How to Channel the Library from Your Bedroom

By Sean (Student blogger: MSci Hons Computer Science)

You’re shaking. The unthinkable has happened- there will be no compulsory exams for the summer term. Goodbye endless hours of absentminded half-studying, hello months of frenzied Netflix binges, crazed gaming sessions and potential existential crises. Tossing your gallon-sized jar of midnight oil into the bin, you start to list every single way you can maximize your enjoyment of the coming six months.

A month in, you’re starting to go a little bit insane. You’ve watched every show on the planet- in five languages. The game industry is booming from the hours you’ve crammed in and in-game purchases you’ve blown your pocket money on. And somehow, you’re starting to realize that- oh god- you miss university!! Collective gasps resonate from the chamber that is your bedroom.

You realise you’ve let yourself get a little too loose and you should probably start preparing for next year by re-learning (or learning- I’m looking at you, lecture-skippers) the course material from this year. Alas, the comfort of the library is out of your grasp- how will you ever focus without the soothing of lime green carpets?

  1. Craft a clean, distraction-free study environment

The library is professionally designed to facilitate studying as much as possible, which is why you, like many others, might feel you’re at your most productive there.
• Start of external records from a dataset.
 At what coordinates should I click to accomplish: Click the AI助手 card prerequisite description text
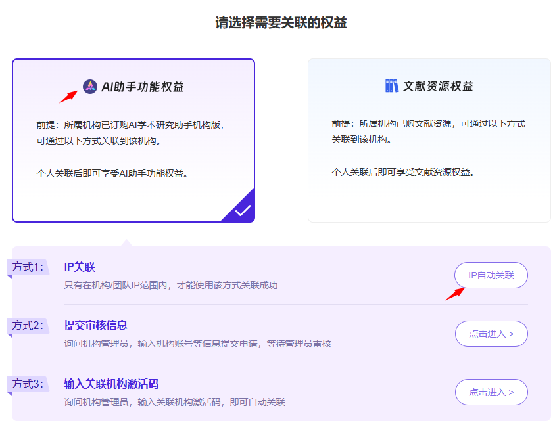point(135,132)
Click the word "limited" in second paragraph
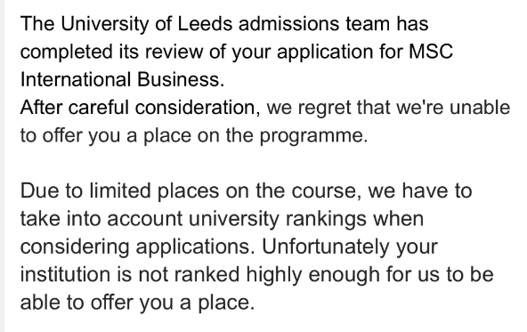This screenshot has height=332, width=527. click(x=120, y=190)
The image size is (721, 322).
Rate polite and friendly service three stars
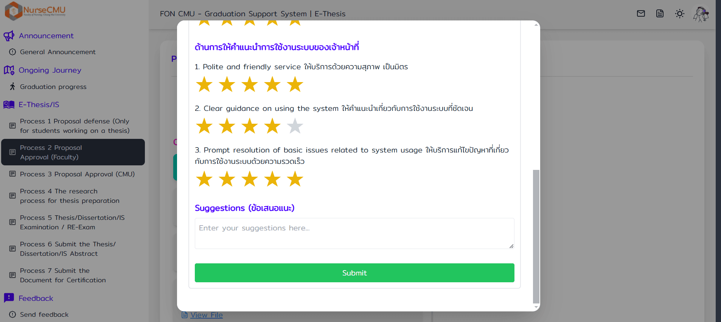250,84
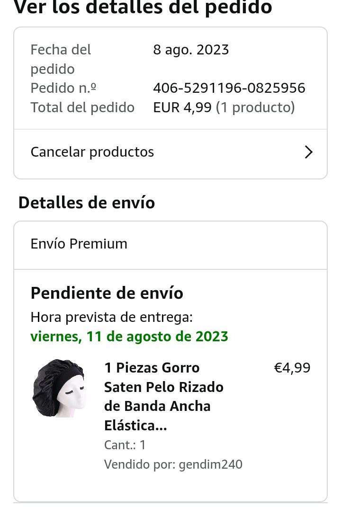Select the order number 406-5291196-0825956
The image size is (341, 507).
[229, 88]
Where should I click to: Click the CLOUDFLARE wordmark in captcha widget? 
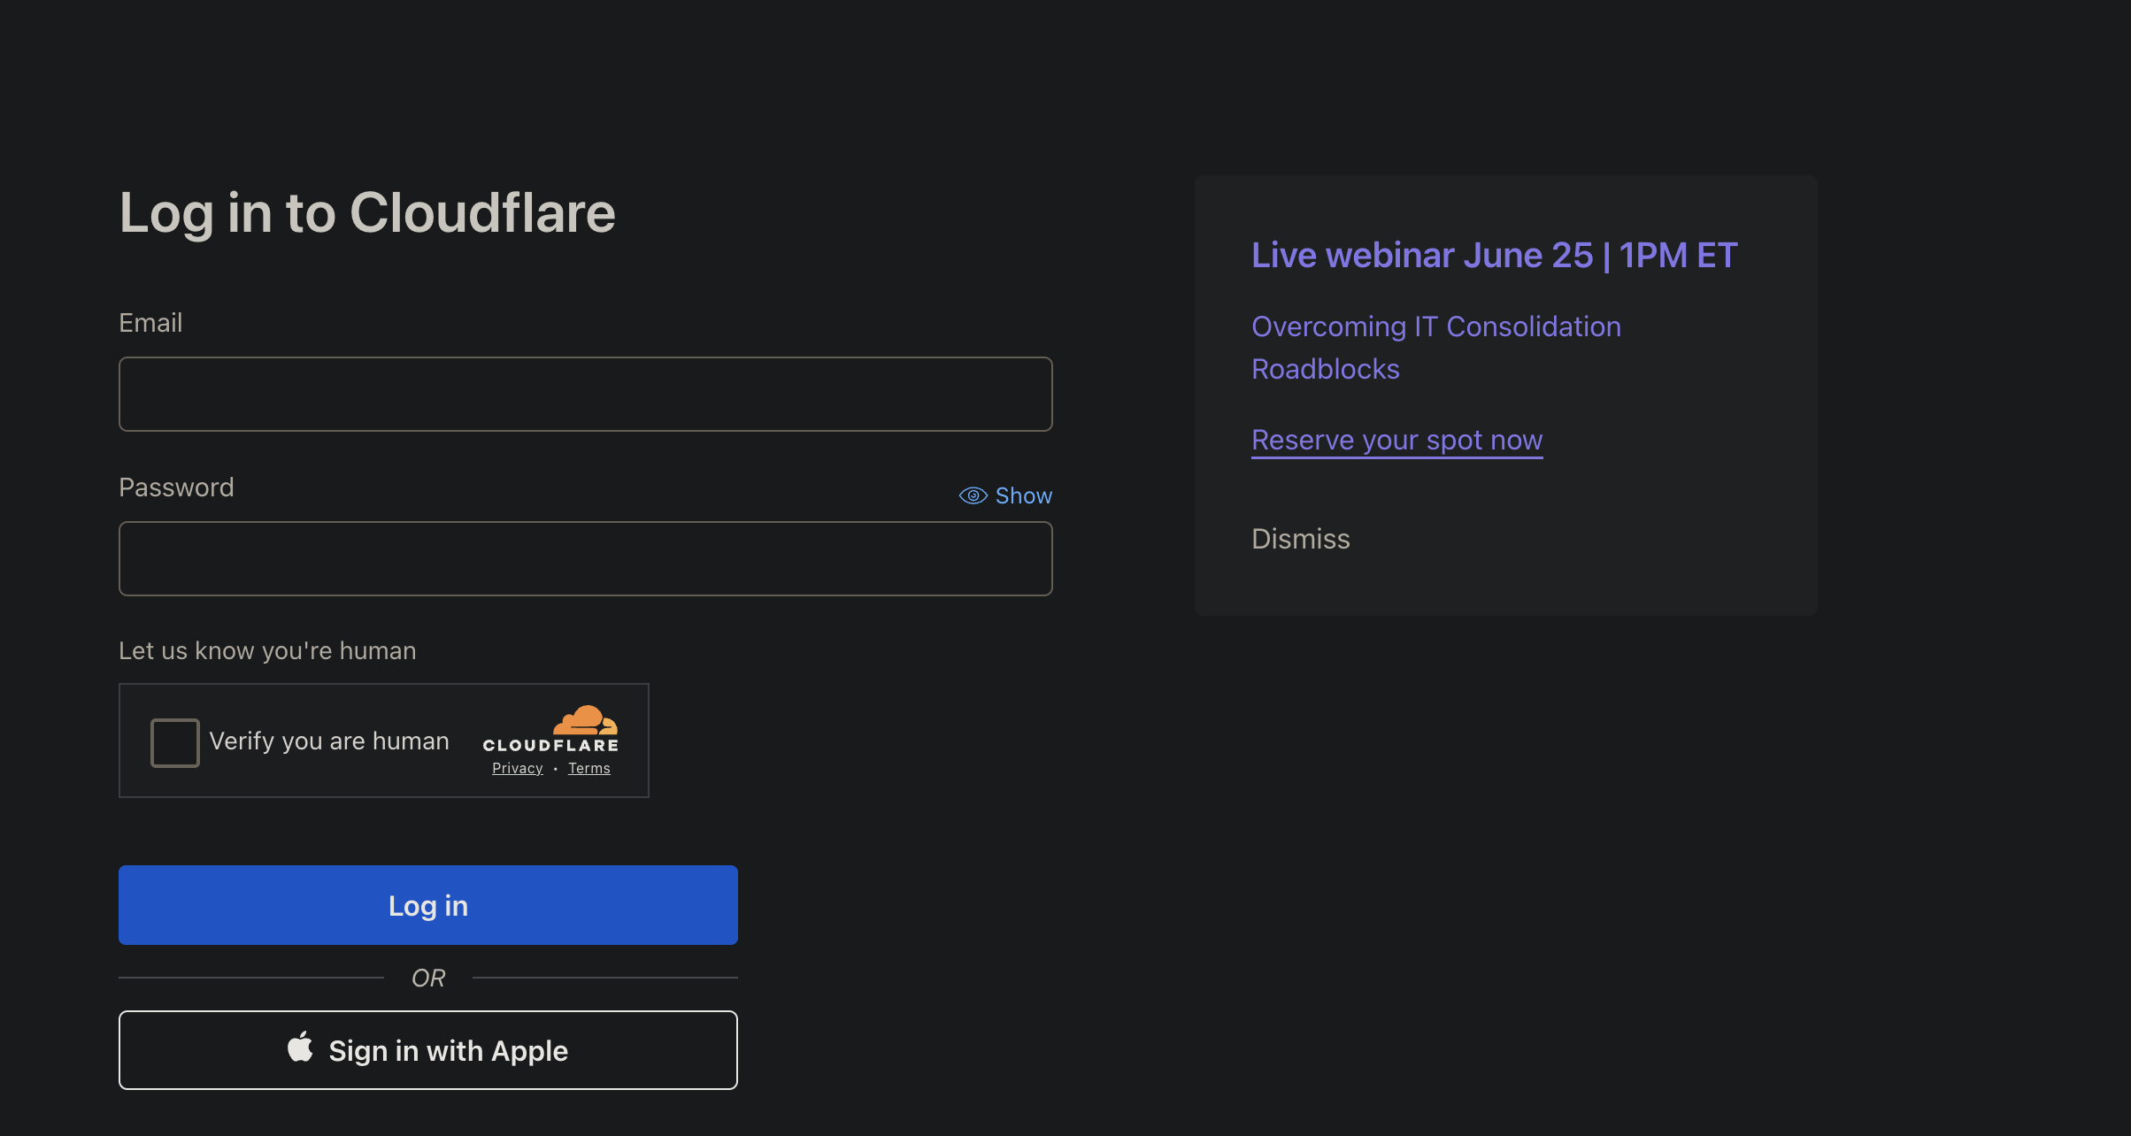click(x=550, y=745)
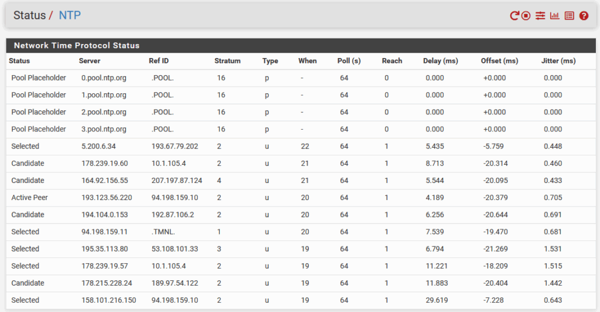The height and width of the screenshot is (312, 600).
Task: Open the help question mark icon
Action: 584,16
While you can’t whisk yourself away, one thing you can do to achieve a similar state is to create the perfect studying environment at home: one that is distraction-free, clean and has the tools you need easily within reach. Try clearing your desk and placing it near a window- or find a quiet corner of the house that vibes with you. Put your devices away if you don’t need them. It’s amazing how much difference a decent study area can make.

  1. Hatch a plan

It’s incredibly easy to sit down and get overwhelmed by the amount of content towering above you. A bad habit people do is try to watch lectures while eating or listening to music. Sure, you get more done, but remember that you’re here to learn. How much do you think you’ll absorb from having your lecturer talk over an episode of Tiger King? One thing you should keep in mind is you have loads of time. If you take a little time to draw up a simple chart of, lets say, which chapters you’ll cover over which weeks, I think you’ll be able to keep your focus a little better since you know what your goals are.

  1. Sleep Properly

It’s not a very good idea to go full holiday mode, sleeping at 4am and groggily pulling yourself out of bed at 3pm. You’ll notice many guides (e.g. fitness, mental health, academics) mention having a good sleep schedule, and that’s because sleep plays an essential role in your general well-being. With good sleep, you’ll feel refreshed and energetic, two qualities that make you more likely to soldier through your lecture notes rather than complain.

The situation’s a bit weird right now, but don’t let that come in between you and your academics! Remember, you’re paying a lot of money to study, and you definitely want to make the most out of probably the last time you’ll be in education. Best of luck!